= SUPPLIED PASSAGE =
* begin *
No. 6 Squadron, nicknamed the Antelopes, is a transport squadron of the Pakistan Air Force. It is the PAF's oldest squadron which is currently based at Nur Khan Air Base and operates the C-130 & CN-235 transport aircraft.

History
The squadron was formed without any aircraft or equipment on 14 August 1947 at Maripur, Karachi, under its first commanding officer, Flight Lieutenant M. J. Khan. On 16 August 1947, Air Officer Commanding Air Vice Marshal visited the squadron and commissioned it for heavy airlifting and airborne operations. The PAF acquired a Douglas DC-3 Dakota aircraft on 22 October 1947 and later obtained Bristol Freighter, Tiger Moth, and Auster AOP.9 aircraft. On 29 June 1948, a detachment of the squadron provided a guard of honour at Mauripur for Governor-General Muhammad Ali Jinnah on his arrival from Quetta. On 9 September 1948, three Dakota aircraft performed a flypast at the Quaid-e-Azam's funeral ceremony.

Operational History

Second World War 

The Squadron's Hawker Hurricanes were deployed for operations at British Burma during fighting with Japanese forces.

1st Kashmir War 

During the 1947 war, the squadron carried out regular supply drops in Azad Kashmir for troops and villages that had been cut off by snow. Dakota pilots had to fly between the region's mountains, because their fully loaded aircraft had a ceiling of around 10,000 ft, while the surrounding mountain peaks were 16,000–20,000 ft high. In November 1948 the squadron dropped 40,000 kg of supplies while operating from Risalpur and Peshawar. On 4 November 1948, a Dakota was attacked by two Hawker Tempest fighters of the Indian Air Force, but Flying Officer Mukhtar Dogar managed to evade the fighters.
* end *
= DIRECTIONS =
From the No. 6 Squadron article, give back the portion that begins with the words "Operational History" and stops after the words "evade the fighters.", copied without any changes.

= DATA PROVIDED =
* begin *
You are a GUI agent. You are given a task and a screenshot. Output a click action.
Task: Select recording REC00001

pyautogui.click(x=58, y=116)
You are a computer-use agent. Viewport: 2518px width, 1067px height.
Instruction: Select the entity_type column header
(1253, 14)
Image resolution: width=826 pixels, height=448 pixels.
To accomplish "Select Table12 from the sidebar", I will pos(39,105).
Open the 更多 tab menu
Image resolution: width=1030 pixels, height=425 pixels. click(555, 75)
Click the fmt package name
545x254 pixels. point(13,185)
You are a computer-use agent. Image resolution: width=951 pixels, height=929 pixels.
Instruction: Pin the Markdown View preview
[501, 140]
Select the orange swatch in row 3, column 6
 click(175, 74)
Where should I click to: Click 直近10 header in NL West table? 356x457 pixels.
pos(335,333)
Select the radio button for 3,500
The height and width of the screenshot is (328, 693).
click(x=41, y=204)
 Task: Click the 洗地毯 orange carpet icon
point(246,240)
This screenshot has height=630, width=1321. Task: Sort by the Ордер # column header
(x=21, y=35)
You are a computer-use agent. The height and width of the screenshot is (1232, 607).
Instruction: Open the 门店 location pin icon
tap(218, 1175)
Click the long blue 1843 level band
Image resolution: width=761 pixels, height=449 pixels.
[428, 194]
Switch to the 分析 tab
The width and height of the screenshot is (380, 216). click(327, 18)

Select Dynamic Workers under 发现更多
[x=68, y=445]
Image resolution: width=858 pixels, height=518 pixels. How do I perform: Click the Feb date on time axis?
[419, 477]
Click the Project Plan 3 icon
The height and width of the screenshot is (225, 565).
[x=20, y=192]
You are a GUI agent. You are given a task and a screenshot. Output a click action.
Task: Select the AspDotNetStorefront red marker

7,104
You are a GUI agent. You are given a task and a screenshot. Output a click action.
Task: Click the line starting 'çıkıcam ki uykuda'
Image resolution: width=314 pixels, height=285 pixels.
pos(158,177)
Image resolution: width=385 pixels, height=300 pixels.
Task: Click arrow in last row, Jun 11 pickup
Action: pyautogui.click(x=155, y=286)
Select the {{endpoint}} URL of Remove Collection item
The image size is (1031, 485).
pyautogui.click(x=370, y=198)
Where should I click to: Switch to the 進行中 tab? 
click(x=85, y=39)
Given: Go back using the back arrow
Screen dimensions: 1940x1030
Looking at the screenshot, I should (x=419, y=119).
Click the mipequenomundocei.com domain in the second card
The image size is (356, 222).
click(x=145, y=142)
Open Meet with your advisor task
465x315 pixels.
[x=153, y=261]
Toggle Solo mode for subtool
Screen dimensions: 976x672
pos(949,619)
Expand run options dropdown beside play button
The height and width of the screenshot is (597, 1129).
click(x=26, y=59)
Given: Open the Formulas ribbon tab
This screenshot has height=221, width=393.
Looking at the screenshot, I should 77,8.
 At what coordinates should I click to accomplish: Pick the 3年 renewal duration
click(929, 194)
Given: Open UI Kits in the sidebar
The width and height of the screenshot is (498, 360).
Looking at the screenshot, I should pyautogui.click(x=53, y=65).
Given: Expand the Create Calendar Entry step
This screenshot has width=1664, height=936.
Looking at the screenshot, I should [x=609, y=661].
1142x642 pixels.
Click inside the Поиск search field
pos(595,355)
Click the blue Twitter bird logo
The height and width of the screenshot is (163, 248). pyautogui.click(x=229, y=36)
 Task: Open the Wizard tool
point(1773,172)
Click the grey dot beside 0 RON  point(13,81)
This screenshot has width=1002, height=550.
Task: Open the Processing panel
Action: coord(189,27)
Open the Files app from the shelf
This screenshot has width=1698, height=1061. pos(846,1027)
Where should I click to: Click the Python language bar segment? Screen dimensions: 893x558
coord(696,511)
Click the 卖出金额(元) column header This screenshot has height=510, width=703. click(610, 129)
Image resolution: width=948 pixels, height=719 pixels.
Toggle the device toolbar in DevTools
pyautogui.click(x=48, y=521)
* end *
= RESULT OF THE TASK =
Operational History

Second World War 

The Squadron's Hawker Hurricanes were deployed for operations at British Burma during fighting with Japanese forces.

1st Kashmir War 

During the 1947 war, the squadron carried out regular supply drops in Azad Kashmir for troops and villages that had been cut off by snow. Dakota pilots had to fly between the region's mountains, because their fully loaded aircraft had a ceiling of around 10,000 ft, while the surrounding mountain peaks were 16,000–20,000 ft high. In November 1948 the squadron dropped 40,000 kg of supplies while operating from Risalpur and Peshawar. On 4 November 1948, a Dakota was attacked by two Hawker Tempest fighters of the Indian Air Force, but Flying Officer Mukhtar Dogar managed to evade the fighters.